$\displaystyle \int{\Big(f(x)-g(x)\Big)\,}dx$ $\,=\,$ $\displaystyle \int{f(x)\,}dx$ $-$ $\displaystyle \int{g(x)\,}dx$

The integral of difference of functions equals to difference of their integrals is called the difference rule of integration.

When $f(x)$ and $g(x)$ represent two functions in $x$, the indefinite integral of every function with respect to $x$ is written in the following mathematical form.

$(1)\,\,\,$ $\displaystyle \int{f(x)\,}dx$

$(2)\,\,\,$ $\displaystyle \int{g(x)\,}dx$

The difference of two functions is written as $f(x)-g(x)$ in mathematical form. The indefinite integral of difference of the functions with respect $x$ is written as follows.

$\displaystyle \int{\Big(f(x)-g(x)\Big)\,}dx$

As per integral calculus, the integral of difference of any two functions is equal to the difference of their integrals.
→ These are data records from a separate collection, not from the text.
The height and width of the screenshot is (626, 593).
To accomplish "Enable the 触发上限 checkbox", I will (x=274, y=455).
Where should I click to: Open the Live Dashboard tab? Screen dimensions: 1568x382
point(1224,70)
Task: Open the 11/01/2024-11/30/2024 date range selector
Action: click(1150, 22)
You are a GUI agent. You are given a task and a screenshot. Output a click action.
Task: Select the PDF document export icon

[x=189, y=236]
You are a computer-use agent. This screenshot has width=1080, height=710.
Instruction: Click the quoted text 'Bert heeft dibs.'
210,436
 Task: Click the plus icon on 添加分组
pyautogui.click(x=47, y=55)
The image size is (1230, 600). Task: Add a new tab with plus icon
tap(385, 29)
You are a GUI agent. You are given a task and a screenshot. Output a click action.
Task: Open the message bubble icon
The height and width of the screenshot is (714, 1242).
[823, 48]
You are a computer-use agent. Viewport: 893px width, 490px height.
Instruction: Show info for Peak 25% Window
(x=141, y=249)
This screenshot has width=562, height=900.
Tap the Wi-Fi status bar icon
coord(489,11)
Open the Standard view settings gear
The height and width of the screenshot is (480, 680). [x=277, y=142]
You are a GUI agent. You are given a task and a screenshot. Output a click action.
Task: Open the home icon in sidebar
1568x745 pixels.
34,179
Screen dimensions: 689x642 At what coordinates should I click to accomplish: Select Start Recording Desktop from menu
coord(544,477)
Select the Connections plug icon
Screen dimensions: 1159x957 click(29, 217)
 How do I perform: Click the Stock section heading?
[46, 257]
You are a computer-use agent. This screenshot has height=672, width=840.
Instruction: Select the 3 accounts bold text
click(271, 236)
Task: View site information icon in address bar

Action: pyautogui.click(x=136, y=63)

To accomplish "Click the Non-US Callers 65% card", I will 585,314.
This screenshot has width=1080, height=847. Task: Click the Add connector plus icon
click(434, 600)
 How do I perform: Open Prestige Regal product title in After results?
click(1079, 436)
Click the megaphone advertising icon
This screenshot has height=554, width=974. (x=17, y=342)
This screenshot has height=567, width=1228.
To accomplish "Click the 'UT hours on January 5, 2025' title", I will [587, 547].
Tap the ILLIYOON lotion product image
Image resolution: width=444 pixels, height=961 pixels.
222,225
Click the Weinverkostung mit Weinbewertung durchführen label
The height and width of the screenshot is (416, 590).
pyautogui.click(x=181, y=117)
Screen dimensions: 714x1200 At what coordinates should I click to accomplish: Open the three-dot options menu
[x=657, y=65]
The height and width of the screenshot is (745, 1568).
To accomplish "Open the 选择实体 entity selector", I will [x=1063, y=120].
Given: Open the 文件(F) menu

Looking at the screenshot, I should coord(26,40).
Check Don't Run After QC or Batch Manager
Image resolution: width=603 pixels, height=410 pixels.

The property can be expressed as equation in mathematical form and it is called as the difference rule of integration.

$\implies$ $\displaystyle \int{\Big(f(x)-g(x)\Big)\,}dx$ $\,=\,$ $\displaystyle \int{f(x)\,}dx$ $-$ $\displaystyle \int{g(x)\,}dx$

Evaluate $\displaystyle \int{(1-2x)\,}dx$

Now, use the integral difference rule for evaluating the integration of difference of the functions.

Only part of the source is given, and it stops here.